The paintings on linen depicted—loosely and affectively—the Alabama Hills, conjuring the quintessentially “Western” California mountain range east of the Sierra Nevada. The epic and undeniably photogenic land formations have served as the backdrop for scores of films and television shows since the 1920s. In DeFeo’s hands, the rounded contours flatten into planes delineating pictorial space as if in silhouette. As in the pieces on paper, geometry offsets amorphousness, and uninflected shapes puncture fields of loose brushwork: In Untitled, 1982, Summer Landscape, and others, monochromatic rigid shapes pinned down fluid aggregations of strokes. The Alabama Hills paintings also featured brilliant, descriptive applications of gesture. Alabama Hills No. 8: Arctic Sunset and Alabama Hills No. 7: Jungle Sunset, both 1986, registered the rock face in modulating grisaille—a palette familiar from DeFeo’s career decades before—against fiery pockets of sky. A narrow band of yellow limning the peak of Arctic Sunset both established something like illusionistic recession (many of the works on view played with perspective and thwarted any sense of depth) and made evident how dark the rest of the picture remains.

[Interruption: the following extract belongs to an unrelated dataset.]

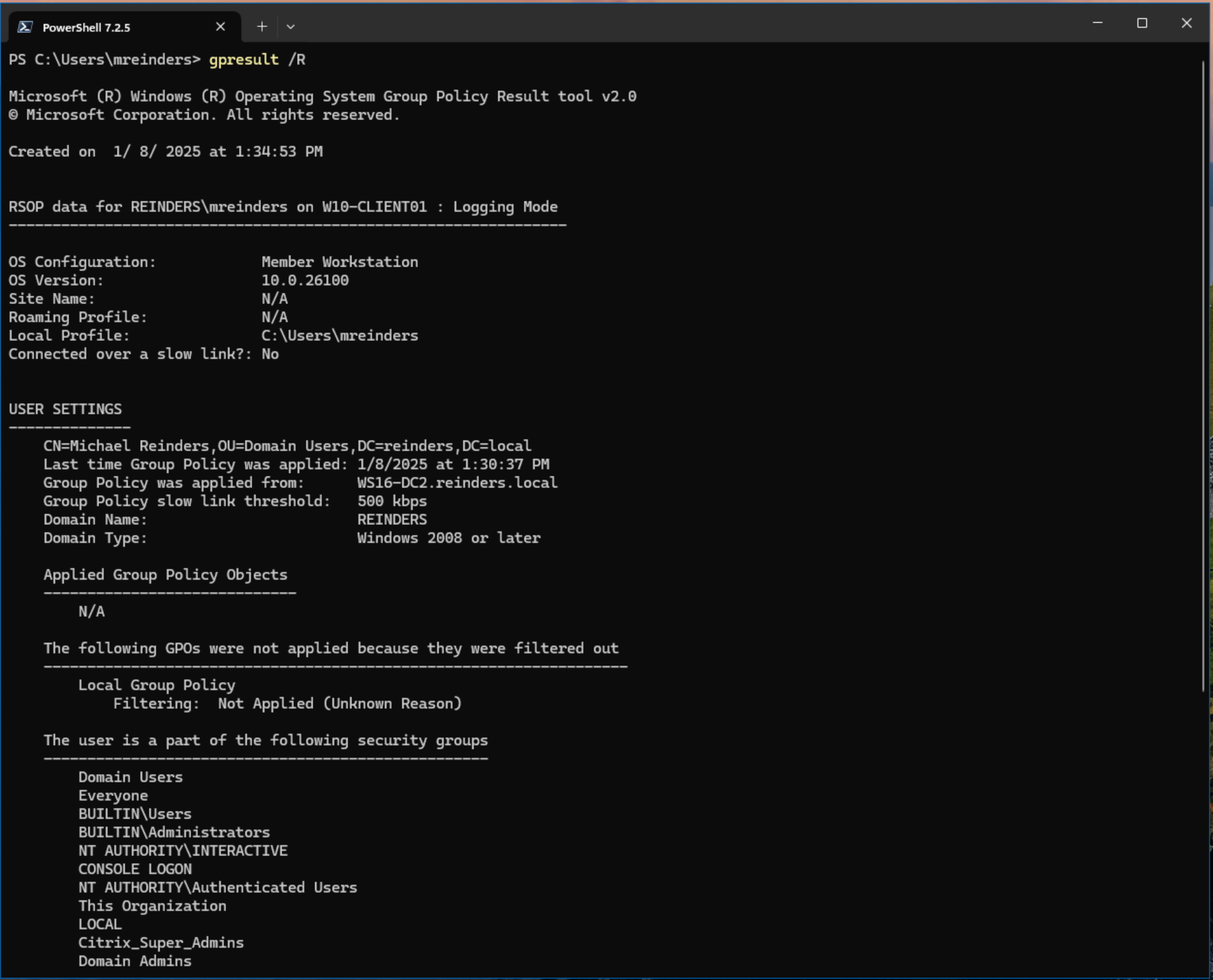Click the W10-CLIENT01 computer name
The image size is (1213, 980).
[375, 207]

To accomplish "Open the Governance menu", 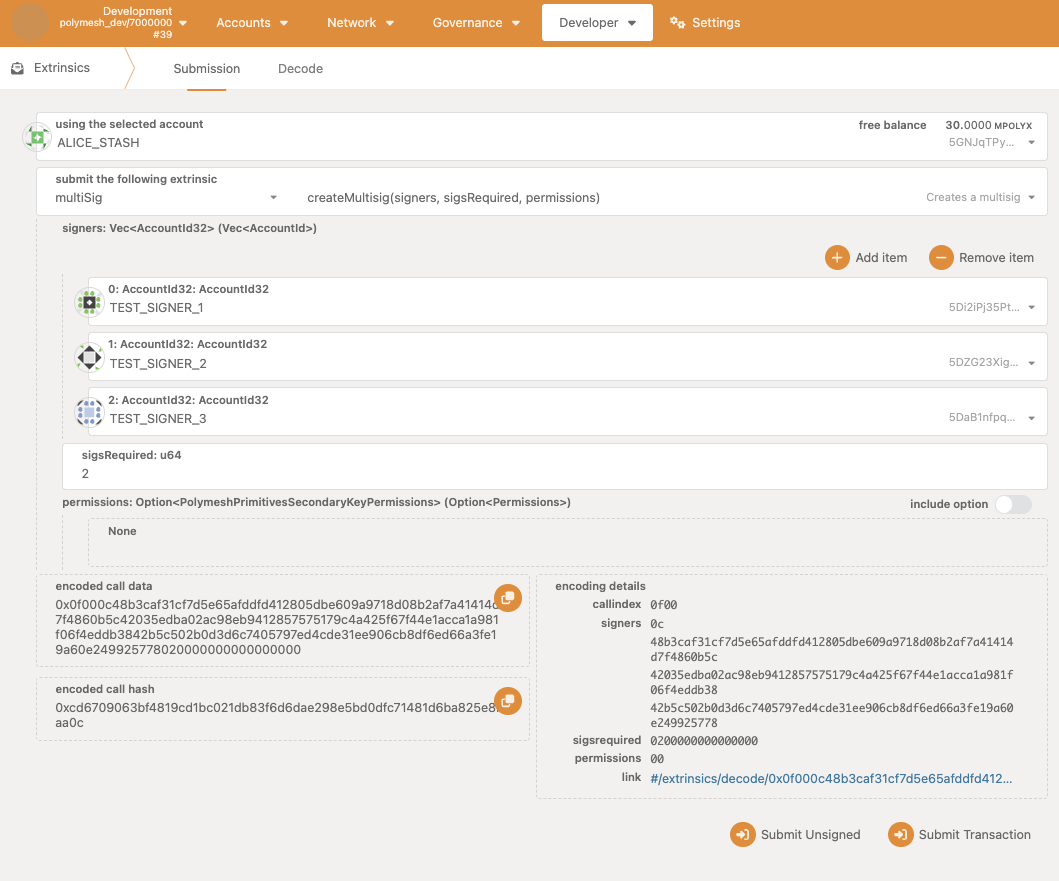I will pos(476,23).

Perhaps it is important to know that it was only in 1981 that DeFeo, born in 1929, got her first secure teaching job, at Mills College in Oakland, California. This, in part, allowed her to travel to Japan and Africa, and it also paid for her oils. The resulting paintings evidence exploration, at close range, predicated on material intimacy. In 1988, DeFeo was diagnosed with cancer, and she died the following year. Untitled, 1988, the third painting on linen, was the latest in the show, made during a spell of productivity that also yielded, shortly thereafter, a series of lap-size charcoal drawings evocative of the geographies of her recent travels and the mountains she would never again scale. The painting proved a visual pendant to Jungle Sunset, its inverse, with flipped mulberry and gray sections. Untitled, like the others, is elemental, raked with light that is also form, against an inky blackness. DeFeo has been quoted as saying that “every painting has its own rules of color,” and here one sensed the vitality of her colors even at the limit of her own vision.